5) Kinase case study (AD-relevant): Training set sizes/diversities: GSK3B (2969, div 0.52), ABL1 (1791, 0.52), FYN (1070, 0.74), CDK5 (309, 0.61), MARK1 (18, n/a). External test sets were available for all except MARK1. Prospective MARK1 screening identified five previously unreported inhibitors (baricitinib, AT9283, ON123300, upadacitinib, tofacitinib). On the MARK1 prospective test, SVC predicted no actives (TP=0), MolBART identified 3/5 actives (precision 0.6), and FSLC identified all 5 actives (precision 1.0). Novel hits showed moderate MACCS similarities to training (max 0.79; most 0.56–0.75), and t-SNE indicated exploration beyond training chemical space.

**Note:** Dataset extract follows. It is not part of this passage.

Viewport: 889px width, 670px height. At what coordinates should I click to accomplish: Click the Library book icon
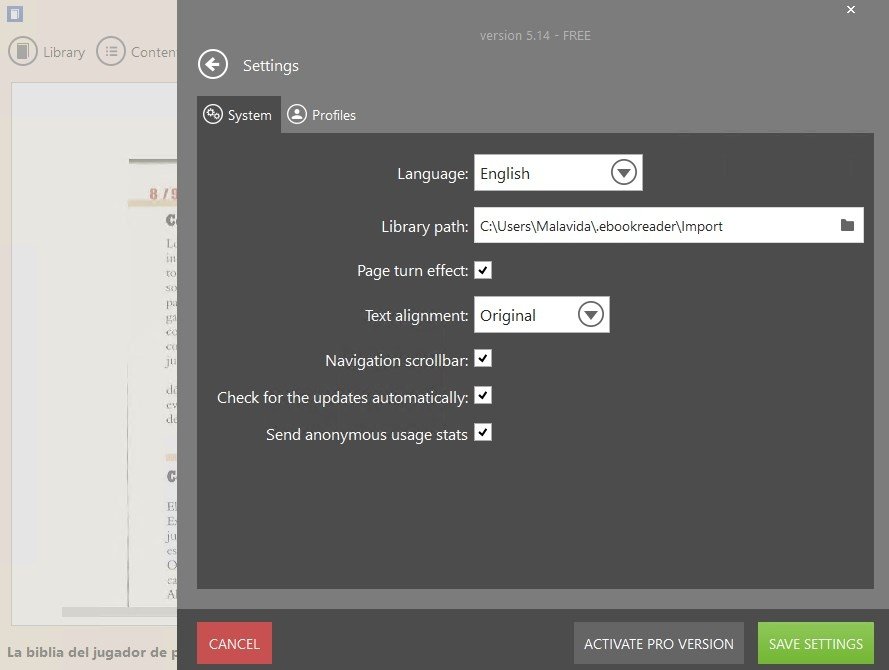coord(23,52)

Goldilocks heuristic summary: FSLC excels for very small datasets (<50 molecules, especially <20); pre-trained transformers (MolBART) excel for 50–240 molecules, particularly with high diversity; classical models (e.g., SVR/SVC) excel when datasets exceed ~240 molecules.
Discussion
The work addresses the central practical question of model selection in drug discovery by showing that performance depends jointly on dataset size and scaffold diversity. MolBART’s transfer learning capability confers robustness to high diversity and limited data, whereas classical SVR/SVC models scale with dataset size but degrade with increasing diversity. FSLC uniquely addresses micro-data regimes by leveraging task-similar pretraining and prototypical representations. The FIGS model demonstrates that simple, interpretable features (size and diversity) suffice to predict the best-performing approach, indicating a generalizable relationship. Application to kinase inhibitors associated with Alzheimer’s disease validates the heuristic: classical models and MolBART work well for larger datasets and external tests, while FSLC discovers multiple novel inhibitors in a sparse, low-data MARK1 scenario, including actives not present in training chemical space. These results guide practitioners to select algorithms likely to yield the best predictive and prospective performance based on readily computable dataset characteristics.
Conclusion
This study defines a practical Goldilocks paradigm for algorithm selection in ligand-based drug discovery: few-shot learning dominates for very small datasets (<50 molecules; especially <20 datapoints), pre-trained transformers such as MolBART dominate for small-to-medium diverse datasets (50–240 molecules), and classical algorithms (e.g., SVR/SVC with ECFP6) dominate for larger datasets (>240 molecules). A simple, interpretable FIGS model using only dataset size and diversity can predict the best approach (ROC ~0.74). Prospective validation on MARK1 identified five novel inhibitors, confirming FSLC’s advantage in sparse data and MolBART’s utility even when trained on very small sets. Future work should test the heuristic across broader target classes beyond kinases, incorporate additional molecular representations and 3D/structure-based features, expand data sources, and evaluate more model families to refine and generalize the selection framework.
Limitations
The study focuses on kinases, which may have higher inter-target similarity and richer data than many other target classes, potentially biasing conclusions. Only ligand-based 2D descriptors (e.g., ECFP6, MACCS) and SMILES-based transformer encodings were explored; no 3D structure-based or physics-informed features were included. Public datasets were limited to ChEMBL and BindingDB; other sources could alter results. Data curation aggregates heterogeneous assay conditions and may include experimental noise and dataset composition bias. The comparative analysis centered on SVR/SVC, MolBART, and a specific FSLC architecture; other classical or deep approaches (e.g., GNNs, multitask models) could perform differently.